Gay Activists Step Up Bid for Churches’ Recognition
CLEVELAND — On a drizzly morning earlier this week near the shores of Lake Erie, 300 gay rights advocates steeled themselves against leaden skies in a cause they hoped would make history.
Nearby, knots of Cleveland police officers awaited. It was a cinematic scene, a choreographed exercise in nonviolent protest. Everyone knew their place.
Inside the Cleveland Convention Center, 992 delegates to the United Methodist Church’s international convention were preparing to reaffirm their opposition to blessing same sex-unions and ordaining non-celibate gay men and lesbians.
Outside, on cue, the protesters marched once around the convention center and then divided into small groups and took turns blocking the main driveway leading into the center. Police politely asked them to disperse. They politely refused. By the day’s end, nearly 200 were arrested.
Gay rights leaders said the protests in Cleveland--including the arrests of another 31 demonstrators on the floor of the convention the next day--were a turning point in the campaign to win full and equal recognition from the nation’s churches. Similar civil disobedience is planned later this summer when the Presbyterian Church, U.S.A., and the Episcopal Church hold their national conventions.

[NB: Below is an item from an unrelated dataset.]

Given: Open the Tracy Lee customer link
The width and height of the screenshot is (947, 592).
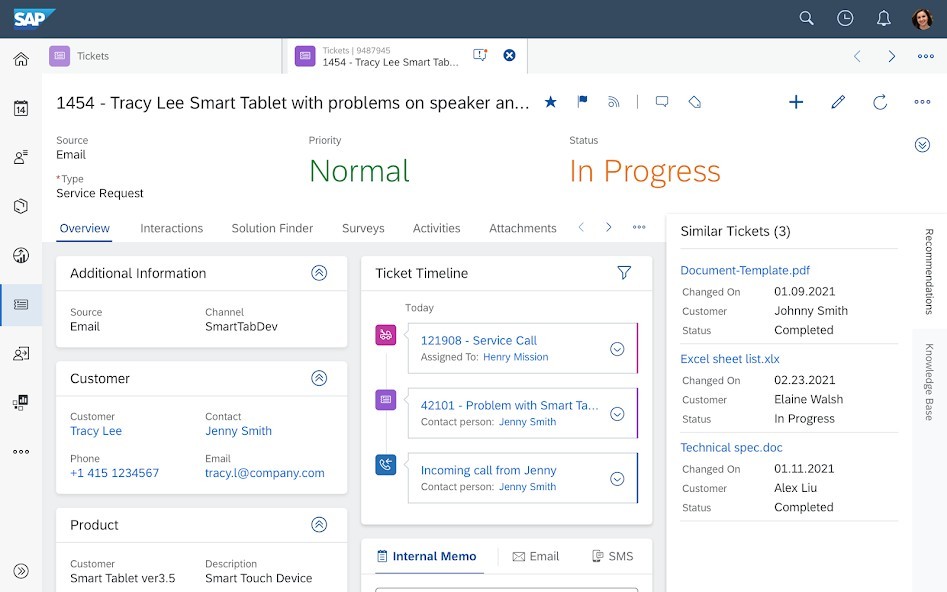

No longer will gays and lesbians and their straight supporters be content solely with teach-ins, marches and respectful dialogue, they said. The time has come for direct action, including nonviolent civil disobedience and economic boycotts, they assert. Church volunteers and employees who are gay or lesbian will be asked to withhold their services until their congregations accept them--and their sexuality--as God-given.
The escalation in the gay rights campaign is the brainchild of the Rev. Mel White, a gay minister with the predominantly gay and lesbian Metropolitan Community Churches. White, a co-founder of Soulforce, an ecumenical gay rights activist campaign, has adopted both the tactics and the language of the nonviolent civil disobedience movement of the 1960s.
“I’m the heir of that legacy and these people are the heir of that legacy,” White said.
Thursday, for example, as protesters here were led away by police after disrupting proceedings at the Methodist convention, those under arrest and their supporters began singing “We Shall Overcome.”
Earlier, during a Soulforce rally before the demonstrations, gay rights leaders repeatedly invoked the name and legacy of Martin Luther King Jr.
Among those present to lend support was Yolanda King, the oldest daughter of the civil rights giant.
“I am a 100%, dyed-in-the-wool, card-carrying believer in The Dream with a capital T and capital D, the dream that led my father from a bus boycott in Montgomery, Ala., to the vision of the mountaintop in Memphis, Tenn.,” King told protesters here. “It’s a dream about freedom! The cause that is bringing us together is a reflection of that dream.”
Also arrested at the convention were Arun Gandhi, the grandson of Mohandas K. Gandhi, whose nonviolent tactics won independence for India, and the Rev. Jim Lawson, a patriarch of the black civil rights movement, confidant of King and pastor emeritus of Holman United Methodist Church in Los Angeles.
Some Resent Civil Rights Link
But some black leaders resent efforts by gays and lesbians to compare their campaign with the black civil rights struggle.
Among them is the Rev. E.V. Hill of Mt. Zion Missionary Baptist Church in Los Angeles--a charter member of the Southern Christian Leadership Conference, which fought for civil rights in the 1960s.
“The difference in the 1960s is that where you worked, where you ate, where you slept and where you went to school was based on your color,” Hill said.
“Unless a gay person tells it himself, nobody would ever refuse him admittance to schools, from eating at a diner, going to a church or any of the indignities that we suffered because of the color of our skin, which was so obvious. I can’t see the parallel,” Hill said.
Many African American churches, like conservative white churches, say they are in no position to defy what they see as injunctions against homosexuality in Scripture, said the Rev. Eugene Williams, executive director of Los Angeles Metropolitan Churches, a coalition of small and medium-size black churches.
“The African American is both blessed and burdened with this tradition of a civil rights mantle,” Williams said. “It’s blessed in the sense that it created room and space for other social movements to come along. But it’s burdened because it then has the responsibility for holding up the mantle for everybody . . . when I’m not sure we find common ground.”
Lawson, who supports the gay rights movement within churches, agrees that there are historical and contextual differences from the black struggle.
“All the folks in the black community who want equal opportunity for themselves are not necessarily committed to this area,” Lawson said.
“Some say this is a sexual matter. I don’t think it is that,” Lawson said. “I see it very clearly as another manifestation of the struggle of the American people toward making it possible for every single one of us to have full human rights, full access to opportunity.”
Robert Graetz, a white Lutheran minister whose home was firebombed in the 1960s in retaliation against his civil rights work, said the gay rights campaign is part of a continuing campaign for human rights.
“For a long time,” he said, “the old civil rights force has not really begun to channel their efforts into this campaign to deal with homophobia. Now we’re saying this is all part of the same campaign. . . . We just have to finish the job we started before.”